May 27, 2008
SCHULMAN WIEGMANN & ASSOCIATES, INC., PLAINTIFF-APPELLANT,
S.E. MANNO & ASSOCIATES, INC., SUSAN E. MANNO, PREMIER LITIGATION SERVICES BUREAU, INC., DEFENDANTS, AND
CHARLES MANNO, DEFENDANT-RESPONDENT.
On appeal from the Superior Court of New Jersey, Law Division, Middlesex County, L-3586-05.
NOT FOR PUBLICATION WITHOUT THE APPROVAL OF THE APPELLATE DIVISION
Submitted December 19, 2007
Before Judges Parker, R. B. Coleman and Lyons.
Plaintiff Schulman Wiegmann & Associates, Inc. (SWA) appeals from an order entered on September 29, 2006 granting summary judgment in favor of defendant Charles Manno,*fn1 dismissing with prejudice all claims asserted by plaintiff against defendant Charles Manno*fn2 . After reviewing the record in light of the contentions advanced on appeal and in light of applicable law, we affirm the dismissal of claims predicated on theories of breach of contract and unjust enrichment, substantially for the reasons articulated by the trial court, but we reverse the dismissal of plaintiff's claims based on allegations of fraud and fraud in the inducement. We remand such claims for trial or for other proceedings in the Law Division.
Plaintiff is a court reporting and litigation support services company. Defendant S.E. Manno & Associates, Inc. (SEMA) is a Pennsylvania corporation, now bankrupt, that engaged in the business of serving as an intermediary/liaison between entities that provide court reporting and litigation support services and entities or individuals who utilize such services. Defendant Susan E. Manno was the president and owner of SEMA. Her husband, defendant Charles Manno, was employed as a videographer for SEMA. According to the statement of material facts submitted to the court, Charles Manno is not an owner and not an officer of SEMA. He received a $900 weekly salary along with payment of car and household expenses, and he was afforded the use of a Mercedes station wagon and video equipment.
In late 2001, plaintiff SWA entered into an arrangement with SEMA whereby SWA agreed to provide court reporting and litigation support services to SEMA's clients, who were billed by SEMA, which in turn was to pay SWA the invoiced amount discounted by fifteen percent for the service or referral fee. According to the complaint, plaintiff provided services to various SEMA clients who paid SEMA, but SEMA failed to pay plaintiff as agreed. Although SEMA began having difficulty making timely payments to SWA, it continued to receive court reporting services from SWA. According to the October 2, 2005 certification of Barry Wiegmann, a principal of SWA, beginning in October 2003, both Susan and Charles Manno made repeated assurances to him that the Mannos were in the process of getting a home equity loan. The proceeds of that loan were to be used to pay SWA the money owed to it. Wiegmann certified that these assurances were made to induce SWA to continue providing services on behalf of SEMA.

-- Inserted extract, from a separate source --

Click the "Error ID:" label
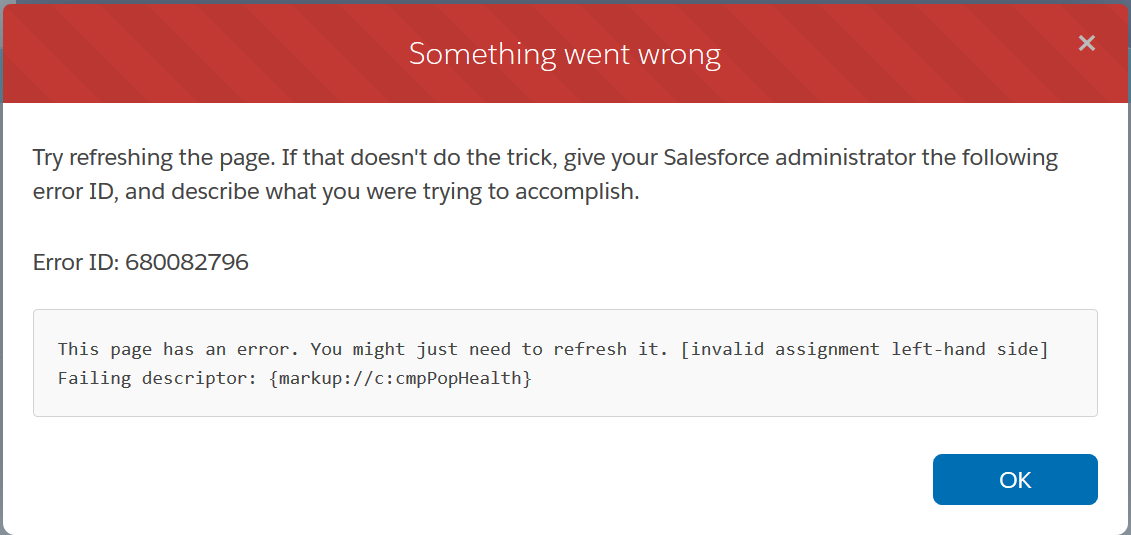Screen dimensions: 1131x535 (x=76, y=263)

In December 2003, SEMA made a partial payment of the monies owed to SWA in the amount of $7,800, but by January 2004, the outstanding balance owed to SWA totaled more than $227,000. Still, Wiegmann alleged that defendant repeatedly made assurances that the debt would be paid from the proceeds of the home equity loan, which the Mannos would be receiving shortly. Eventually, however, on April 22, 2004, Charles Manno informed Wiegmann that no payment would be made, and there would be no home equity loan.
At that time, plaintiff ceased doing business with SEMA on credit and expressed concern about doing business with them at all. However, on or about May 7, 2004, Susan Manno and SEMA executed a Non-Negotiable Promissory Note (Note) to SWA in which she agreed that SEMA owed SWA $212,507.64, which was to be repaid to SWA together with interest at a rate of eight percent. Under the terms of the Note, SEMA agreed to repay the loan in monthly installments beginning July 1, 2004 and ending May 1, 2006. SWA agreed not to take any legal action against SEMA or the Mannos. Susan Manno personally guaranteed the full amount of the loan. Although Wiegmann had asked both Susan and Charles to execute promissory notes, Charles Manno refused to sign any note, and he refused to state in writing that he would assume any debts owed by SEMA to SWA.
Between July and November 2004, SEMA made the monthly payments contemplated by the promissory note and SWA continued to provide court reporting services to SEMA. Then, in November 2004, SEMA ceased making payments to SWA. SEMA made a partial payment in late December, but a debt of over $190,000 remained outstanding. Thereafter, plaintiff filed its original complaint in the Law Division, Middlesex County, on May 14, 2005 against SEMA, Susan E. Manno and Charles Manno.*fn3 The complaint asserted claims against all defendants, including Charles, on theories of breach of contract (first count), reasonable value of services (second count), unjust enrichment (third count), fraud in the inducement (fourth count), fraud (fifth count) and theft of services (seventh count). The sixth count of the complaint, based upon the personal guarantee of Susan Manno, did not purport to assert a claim against Charles.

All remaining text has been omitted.